Because your layout should stretch to fit the current screen, so too should the bitmaps that you attach to any of the layout views. However, stretching an ordinary bitmap in arbitrary directions can result in strange scaling artifacts and skewed images.
To solve this, Android supports nine-patch bitmaps in which you specify small pixel regions that are stretchable—the rest of the image remain unscaled.
The pixel density is the number of pixels within a physical area of the screen and is referred to as dpi (dots per inch). This is different from the resolution, which is the total number of pixels on a screen.
Your app achieves "density independence" when it preserves the physical size (from the user's point of view) of your UI design when displayed on screens with different pixel densities (as shown in figure 2). Maintaining density independence is important because, without it, a UI element (such as a button) might appear larger on a low-density screen and smaller on a high-density screen (because when the pixels are larger—as shown in figure 2—a few pixels can go a long way).

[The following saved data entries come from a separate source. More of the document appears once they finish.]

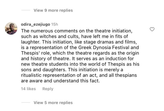Click the dash line beside 9 more replies
Image resolution: width=164 pixels, height=111 pixels.
point(25,10)
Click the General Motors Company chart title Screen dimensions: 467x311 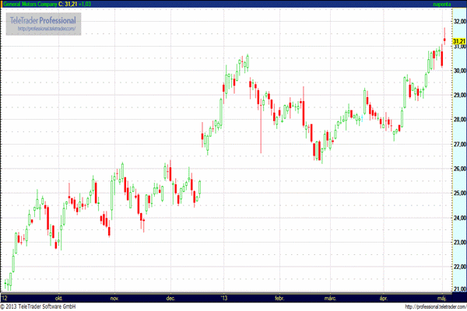[x=30, y=4]
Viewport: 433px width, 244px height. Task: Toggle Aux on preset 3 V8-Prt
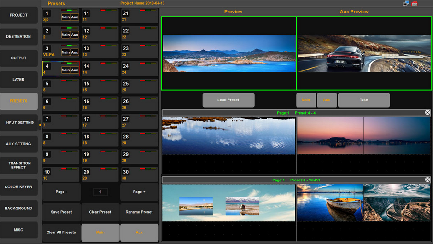75,52
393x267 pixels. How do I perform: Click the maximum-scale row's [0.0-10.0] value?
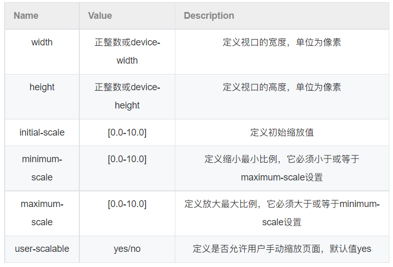coord(127,204)
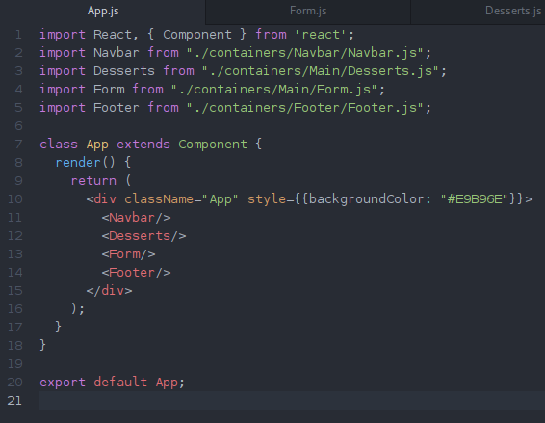Click the <Form/> tag
The image size is (545, 423).
129,254
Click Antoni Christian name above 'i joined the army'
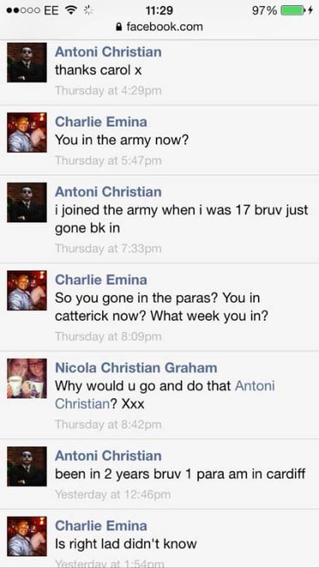The image size is (319, 568). click(x=108, y=191)
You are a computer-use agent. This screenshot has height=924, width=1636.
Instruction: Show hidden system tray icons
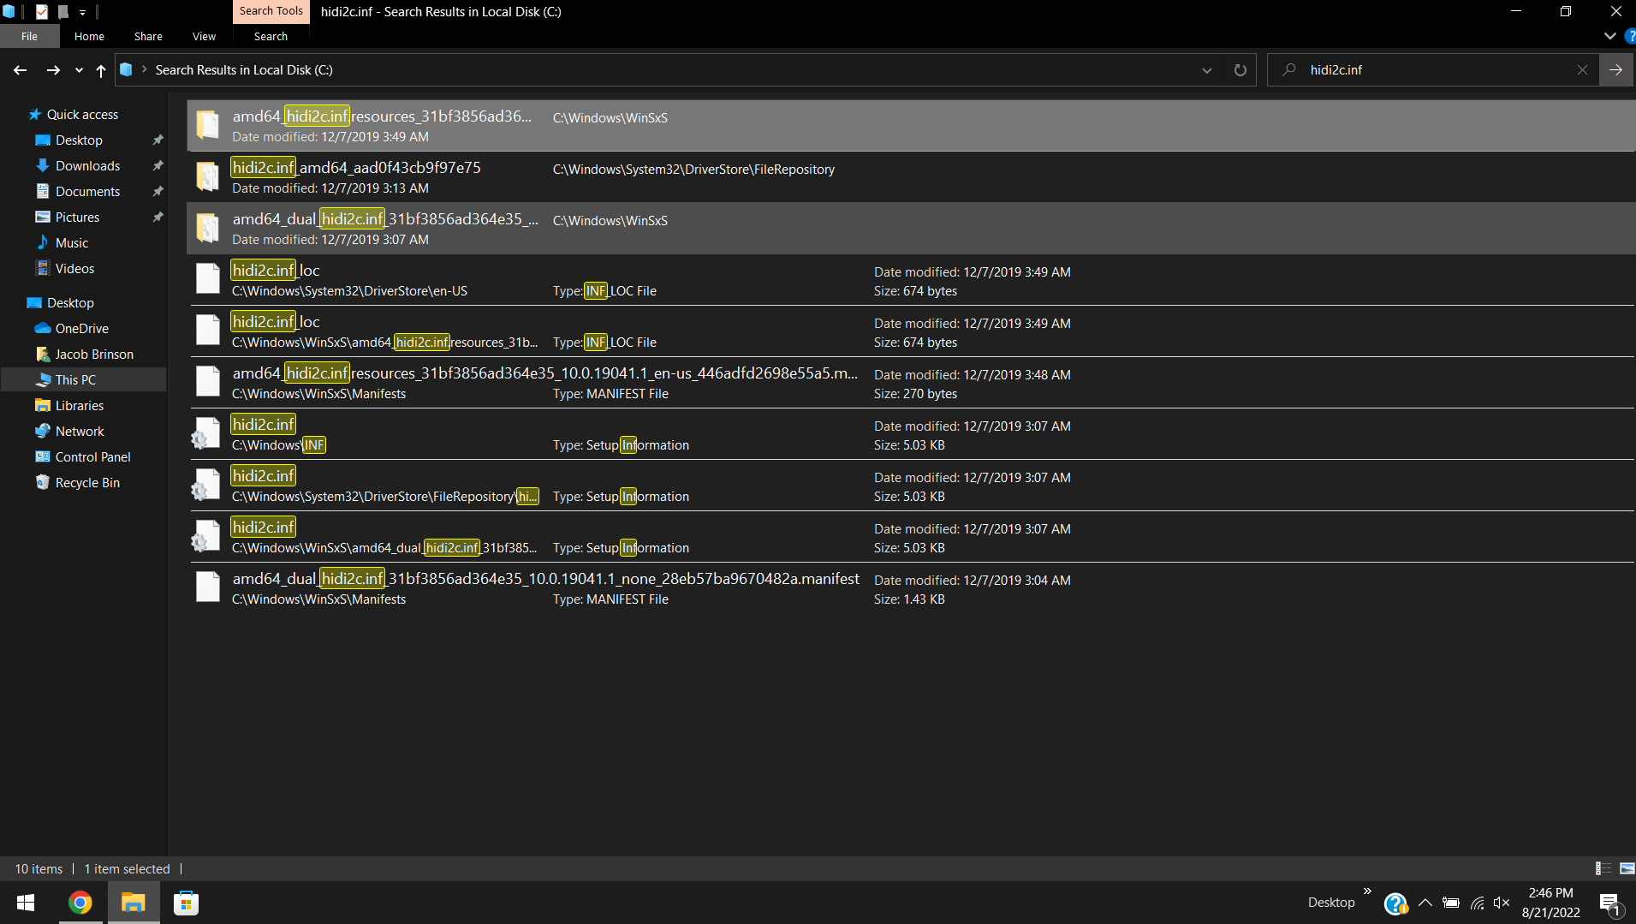tap(1425, 903)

The Android system helps you achieve density independence by providing density-independent pixels (dp or dip) as a unit of measurement that you should use instead of pixels (px).
To ensure your images appear at their best on all screens, you should provide alternative bitmaps to match each screen density. For example, if your app provides bitmaps only for medium density (mdpi) screens, Android scales them up when on a high-density screen so that the image occupies the same physical space on the screen. This can cause visible scaling artifacts in bitmaps. So your app should include alternative bitmaps at a higher resolution.
For simple types of images (usually icons), you can avoid creating separate images for each density by using vector graphics. Because vector graphics define the illustration with geometric line paths instead of pixels, they can be drawn at any size without scaling artifacts.
Wear OS, TV, Auto, and Chrome OS
The recommendations above apply to all Android form factors, but if you want to build an app for Wear OS, Android TV, Android Auto, or Chrome OS devices, you need to do a bit more work.
Each of these devices have their own user interaction model that your app should accommodate. In some cases, such as for Wear OS, you should re-think your app's user experience and build an app that's specialized for that device. And to support Chrome OS devices (such as the Google Pixelbook), you might need only slight modifications to your existing app to support keyboard/mouse interaction and a much larger screen.
To support these devices, refer to the following developer guides:
- Building Apps for Wear OS
- Building Apps for Android TV
- Building Apps for Android Auto
- Building Apps for Chrome OS
Foldable devices typically have multiple displays with different displays (or even combinations of displays) becoming active for different states of the device folding. Following the guidelines on this page will help your app to adapt to those changing configurations. However, some configurations may have unusual aspect ratios, so it is worth testing how your app behaves on a variety of devices.
Usually, an app that works well in multi-window mode for various window sizes will also behave well on foldable devices.
Although the Android framework and tools provide everything you need to make an app available to all screen configurations, you still might decide you don't want your app available on some screen configurations due to some sort of incompatibility. In that case, you can declare your app supports only specific screens.